January 15, 2021 at 11:12 am EST | by Lisa Wise
The Business of Managing a DC Business During a Coup
coup, gay news, Washington Blade
U.S. Capitol (Washington Blade photo by Michael K. Lavers)

On January 6th, in the span of ten minutes, I was asked by my 8-year-old son what a gas mask is used for. I intended to give him my full attention but I was distracted by whether and when to pull my property management team from the field as I observed protesters scaling the US Capitol Building live on CNN. This is life, leadership and parenting in a pandemic. During a coup.

Flock DC, our family of companies, tends to thousands of homes in the District. Managing home is an essential service during this time. It always has been and always will be. But operating a District business today offers myriad complexities as the political landscape shifts and very real threats to people and property unfold.

And so, perched in our DC row homes, our leadership teams learned quickly to prepare for just about anything. The pandemic taught us how to pivot. The protests, elections and the recent coup taught us that planning ahead is everything. I was asked on the 7th if the 6th came as a surprise. Certainly not, I thought. Ahead of the presidential elections, we studied the very real possibility of civil war at worst and increased unrest at best. We anticipated the protesters ahead of the 6th and planned our field activities to avoid any work near or around the Capitol Building and White House. We alerted our residents that access to services may be disrupted, and advised them to stay in and stay safe from the anticipated tension the protests would bring.  We’ve trained our teams to act quickly when they feel threatened and to retreat quickly and without hesitation – whether the threat be proximity to the unmasked during a pandemic or a pipe bomb. But even with best-laid plans, and the eyes-wide-open approach to the current realities of the world, my leadership team and I were still in shock when what we’d planned for unfolded before our very eyes. We might all feel better and more prepared with a parachute strapped to our backs, but nobody wants to pull the cord. We’ve had our hands squeezing that cord for a solid 10 months and we’re not letting it go anytime soon.

Crisis management is squarely in our wheelhouse as a company that handles real time escalations all day every day. Problem solving is our business. But the external threats the political and public health landscapes have delivered in the last ten months have tested even the most sophisticated leaders among us. In 2020, it became commonplace to be in almost constant conversation about the pros and cons of boarding up street level properties in response to, or anticipation of, a disruptive and potentially violent event. And one of those “events” was election day. To think, Washington, DC, the host city of democracy, had business leaders scrambling to protect its citizens and streets in anticipation of folks exercising their right to vote. Living and working in Washington comes with baked in low level (at best) anxiety about the threat of terrorism. We’re all keenly aware that the District will always be a target, but logically didn’t assume domestic terrorism would be the actualized threat. But here we are. And doing business in a city that is stateless complicates things for government leaders who lack full agency in governing people and place with the full suite of services afforded any other state.

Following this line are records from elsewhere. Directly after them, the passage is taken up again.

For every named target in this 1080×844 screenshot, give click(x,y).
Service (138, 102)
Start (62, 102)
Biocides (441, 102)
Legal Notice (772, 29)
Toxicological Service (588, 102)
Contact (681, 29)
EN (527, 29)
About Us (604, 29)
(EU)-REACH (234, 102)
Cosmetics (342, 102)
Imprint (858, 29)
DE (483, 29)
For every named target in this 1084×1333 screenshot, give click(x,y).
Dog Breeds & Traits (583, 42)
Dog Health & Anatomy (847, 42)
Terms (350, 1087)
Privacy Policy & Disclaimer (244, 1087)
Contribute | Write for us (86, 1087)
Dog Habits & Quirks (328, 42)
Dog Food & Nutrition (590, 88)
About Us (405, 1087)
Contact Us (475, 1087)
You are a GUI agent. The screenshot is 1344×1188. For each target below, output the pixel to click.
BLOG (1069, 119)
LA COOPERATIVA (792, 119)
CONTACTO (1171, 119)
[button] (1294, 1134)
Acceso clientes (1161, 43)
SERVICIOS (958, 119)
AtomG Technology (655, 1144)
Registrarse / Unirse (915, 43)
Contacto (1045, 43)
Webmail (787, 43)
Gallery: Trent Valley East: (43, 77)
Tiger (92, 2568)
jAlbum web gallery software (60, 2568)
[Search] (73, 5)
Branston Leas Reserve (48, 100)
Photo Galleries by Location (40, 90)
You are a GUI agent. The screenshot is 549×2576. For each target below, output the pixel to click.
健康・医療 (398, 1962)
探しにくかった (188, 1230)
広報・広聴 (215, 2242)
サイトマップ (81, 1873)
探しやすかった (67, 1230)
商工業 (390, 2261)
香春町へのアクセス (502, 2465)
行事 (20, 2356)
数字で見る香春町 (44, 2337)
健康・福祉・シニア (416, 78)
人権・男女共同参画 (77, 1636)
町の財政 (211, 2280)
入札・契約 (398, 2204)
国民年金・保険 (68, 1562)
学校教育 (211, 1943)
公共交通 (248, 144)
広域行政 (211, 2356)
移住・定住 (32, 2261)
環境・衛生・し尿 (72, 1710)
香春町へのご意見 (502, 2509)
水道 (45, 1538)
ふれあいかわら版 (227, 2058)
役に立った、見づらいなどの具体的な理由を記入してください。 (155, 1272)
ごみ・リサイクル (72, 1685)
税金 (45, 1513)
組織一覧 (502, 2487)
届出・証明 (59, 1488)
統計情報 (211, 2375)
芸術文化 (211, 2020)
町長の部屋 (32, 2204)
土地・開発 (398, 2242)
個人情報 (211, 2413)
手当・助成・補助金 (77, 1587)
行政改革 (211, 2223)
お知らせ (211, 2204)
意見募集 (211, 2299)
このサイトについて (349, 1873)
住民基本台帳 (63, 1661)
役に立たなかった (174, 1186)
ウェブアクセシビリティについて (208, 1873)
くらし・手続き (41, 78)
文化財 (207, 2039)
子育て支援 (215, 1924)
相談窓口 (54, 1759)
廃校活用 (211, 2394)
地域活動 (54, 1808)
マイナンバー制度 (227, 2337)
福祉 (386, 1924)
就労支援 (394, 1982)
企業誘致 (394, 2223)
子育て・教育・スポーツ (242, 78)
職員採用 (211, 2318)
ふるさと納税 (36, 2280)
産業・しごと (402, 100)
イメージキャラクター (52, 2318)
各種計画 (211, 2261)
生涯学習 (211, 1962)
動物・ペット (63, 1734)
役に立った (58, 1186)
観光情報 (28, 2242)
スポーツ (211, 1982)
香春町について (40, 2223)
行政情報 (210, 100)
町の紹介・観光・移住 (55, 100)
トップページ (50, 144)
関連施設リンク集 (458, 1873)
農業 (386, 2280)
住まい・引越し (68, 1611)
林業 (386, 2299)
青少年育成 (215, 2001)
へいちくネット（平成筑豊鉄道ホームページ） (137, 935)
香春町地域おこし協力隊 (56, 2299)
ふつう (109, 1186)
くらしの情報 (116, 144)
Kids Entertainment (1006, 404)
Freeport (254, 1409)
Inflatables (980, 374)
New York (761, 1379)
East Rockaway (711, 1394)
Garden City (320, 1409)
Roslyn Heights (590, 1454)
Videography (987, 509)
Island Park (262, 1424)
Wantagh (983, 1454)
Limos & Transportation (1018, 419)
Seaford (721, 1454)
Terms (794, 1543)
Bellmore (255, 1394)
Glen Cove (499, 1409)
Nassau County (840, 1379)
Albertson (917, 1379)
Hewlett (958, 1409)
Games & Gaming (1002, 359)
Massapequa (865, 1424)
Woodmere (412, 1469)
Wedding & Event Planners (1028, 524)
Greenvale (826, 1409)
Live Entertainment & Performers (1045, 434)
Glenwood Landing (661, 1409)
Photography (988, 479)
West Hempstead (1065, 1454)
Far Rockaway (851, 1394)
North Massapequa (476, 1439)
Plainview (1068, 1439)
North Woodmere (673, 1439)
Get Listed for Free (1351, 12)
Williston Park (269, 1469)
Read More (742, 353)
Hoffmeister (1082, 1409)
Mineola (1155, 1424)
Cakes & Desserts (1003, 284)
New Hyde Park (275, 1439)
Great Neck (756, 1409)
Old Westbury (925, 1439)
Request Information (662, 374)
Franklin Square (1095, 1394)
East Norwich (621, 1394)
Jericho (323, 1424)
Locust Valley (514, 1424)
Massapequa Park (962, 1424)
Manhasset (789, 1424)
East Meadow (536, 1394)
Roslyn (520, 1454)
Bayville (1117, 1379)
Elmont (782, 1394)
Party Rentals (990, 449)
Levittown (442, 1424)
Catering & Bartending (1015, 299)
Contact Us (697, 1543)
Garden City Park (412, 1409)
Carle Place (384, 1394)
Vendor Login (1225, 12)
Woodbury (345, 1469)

To live through the reality that calling on national guard wasn’t a right afforded to our own Muriel Bowser as Mayor illustrates a substantial gap in the right to representation for some. That some includes our residents and our business. Yet we’re operating in a city that is more vulnerable than most and as the Capitol Police tuck their tail between their legs, the balance of the city wonders aloud what the solution is while we simultaneously plan for whatever imminent threat lies around the corner. And such is life and leadership in 2020 2.0 in Washington, DC.

Lisa Wise is the founder/CEO of Flock DC. She lives in Washington, DC with her wife and their son Beckett.